What a choice - what a crew!


----------



## Mal (Jan 1, 2016)

Gave up on question 2: How do you deal with incompliant opponents? "Avoid them" wasn't an option. I guess I wouldn't make a good Tsar...


----------



## Animal the Drummer (Nov 14, 2015)

Mikhail 1 for me too.


----------



## Pat Fairlea (Dec 9, 2015)

Apparently I am Catherine the Great!? 
Though as she was a big supporter of the arts and sciences, and she did a lot to open up RussIa to ideas and influences from other countries, maybe that's not so bad.


----------



## wolkaaa (Feb 12, 2017)

Alexander I also for me. 
Btw, did someone notice that Nicholas II looks like Medvedev? :lol:


----------



## Ingélou (Feb 10, 2013)

Ingélou said:


> *Alexander I
> 
> Well done. You have something in common with Alexander I who was once called the "Sphinx unguessed until death" due to his mysterious character. A cautious leader, he did not abstain from using force when necessary but preferred diplomacy over conflict. He ruled during the early 18th century and there's a legend that he faked his own death to live as a common man.*
> 
> ...


Late eighteenth/ early *nineteenth *century - and Wiki doesn't make him sound quite as attractive!
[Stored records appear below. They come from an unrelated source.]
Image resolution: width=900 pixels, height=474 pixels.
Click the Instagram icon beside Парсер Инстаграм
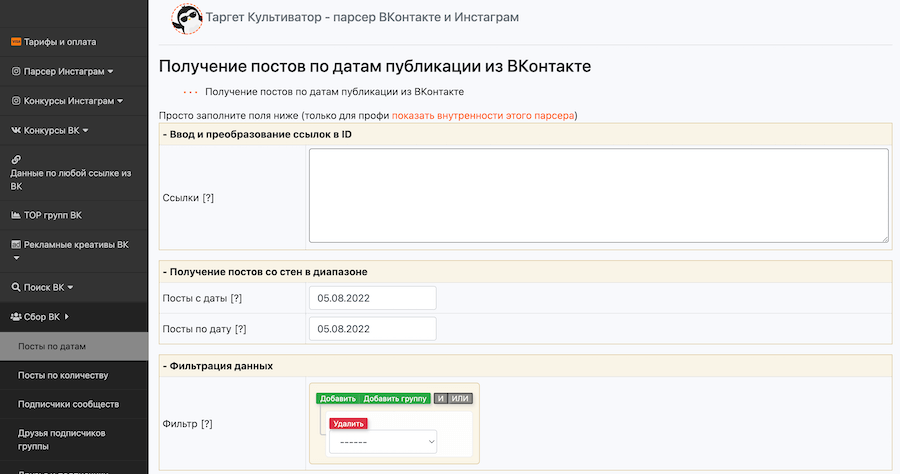tap(16, 72)
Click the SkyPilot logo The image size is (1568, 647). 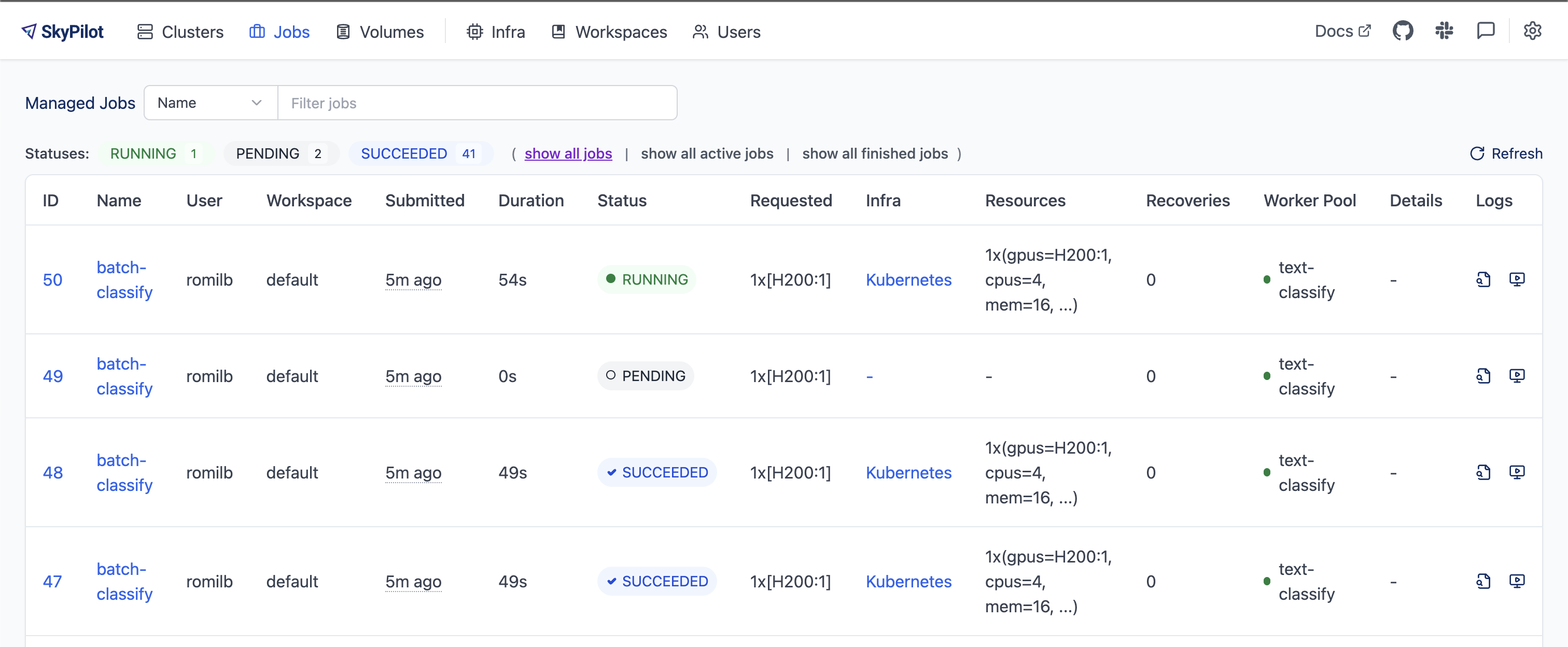click(63, 32)
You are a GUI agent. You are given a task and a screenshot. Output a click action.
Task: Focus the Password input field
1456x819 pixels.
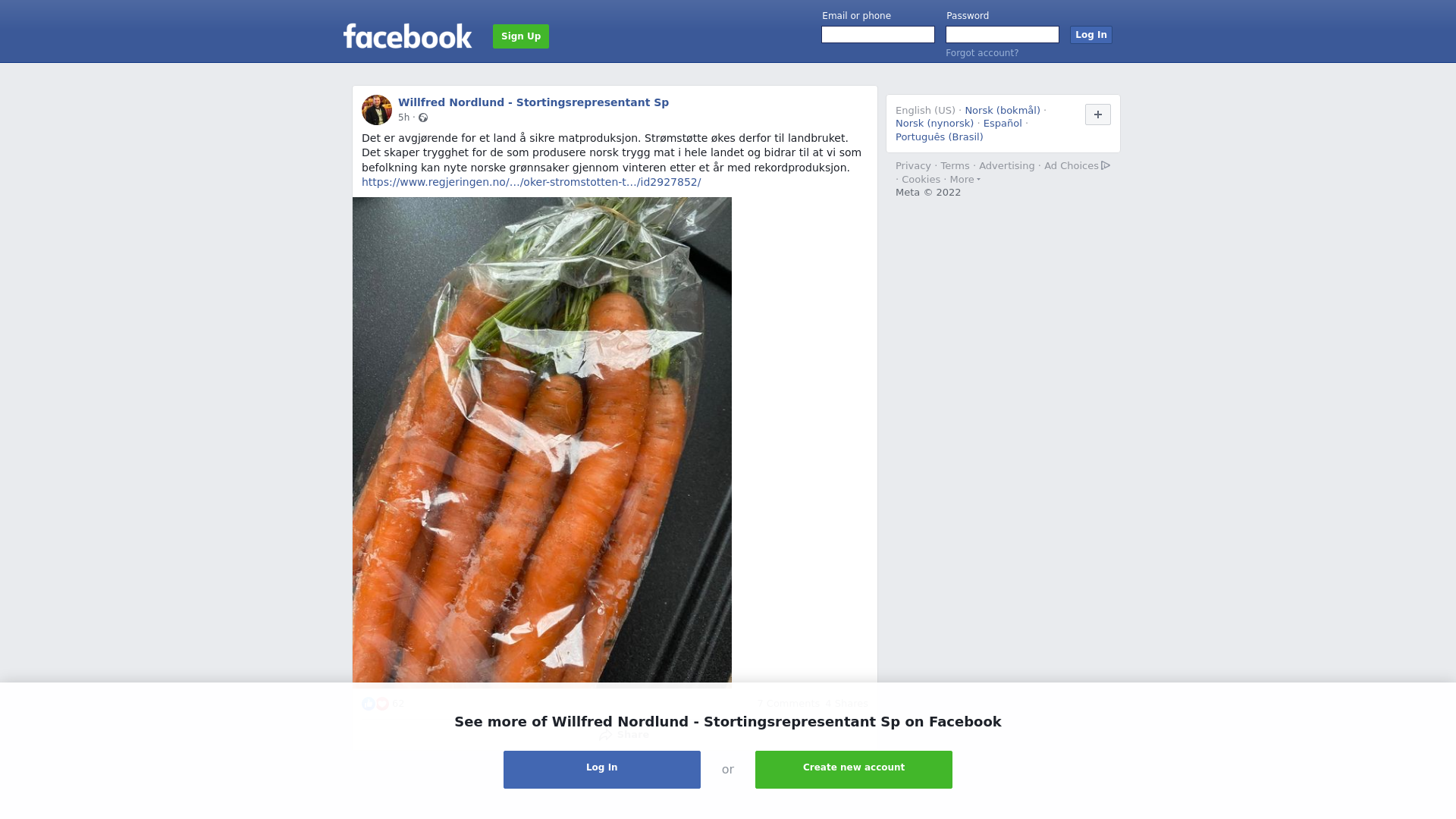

https://en.wikipedia.org/wiki/Alexander_I_of_Russia


----------



## Bulldog (Nov 21, 2013)

I'm Peter the Great, a compassionate bone-crusher.


----------



## TxllxT (Mar 2, 2011)

Ingélou said:


> Late eighteenth/ early *nineteenth *century - and Wiki doesn't make him sound quite as attractive!
> 
> https://en.wikipedia.org/wiki/Alexander_I_of_Russia


Tsar Alexander I went to battle in Austerlitz against the advice of his field marshal Kutuzov and became personally responsible for the loss of 10.000 Russian soldier's lives. Disillusioned Alexander I returned to St Petersburg leaving his army in Kutuzov's hands. Napoleon attacked Russia and was defeated by Kutuzov, who constantly evaded a battle with _La Grande Armee_ because he didn't want any useless loss of life on the Russian side. Moscow burned and Napoleon's army experienced the Russian winter, which in France was told to be the reason of the defeat. This was fake news however: Napoleon was outsmarted by Kutuzov and he didn't want that truth to become known.


----------



## TennysonsHarp (Apr 30, 2017)

I got Alexander I.

"You have something in common with Alexander I who was once called the “Sphinx unguessed until death” due to his mysterious character. A cautious leader, he did not abstain from using force when necessary but preferred diplomacy over conflict. He ruled during the early 18th century and there’s a legend that he faked his own death to live as a common man."


----------



## elgar's ghost (Aug 8, 2010)

Catherine the Great - I'll agree to this _travesti_ role as long as it doesn't call for a castrato.


----------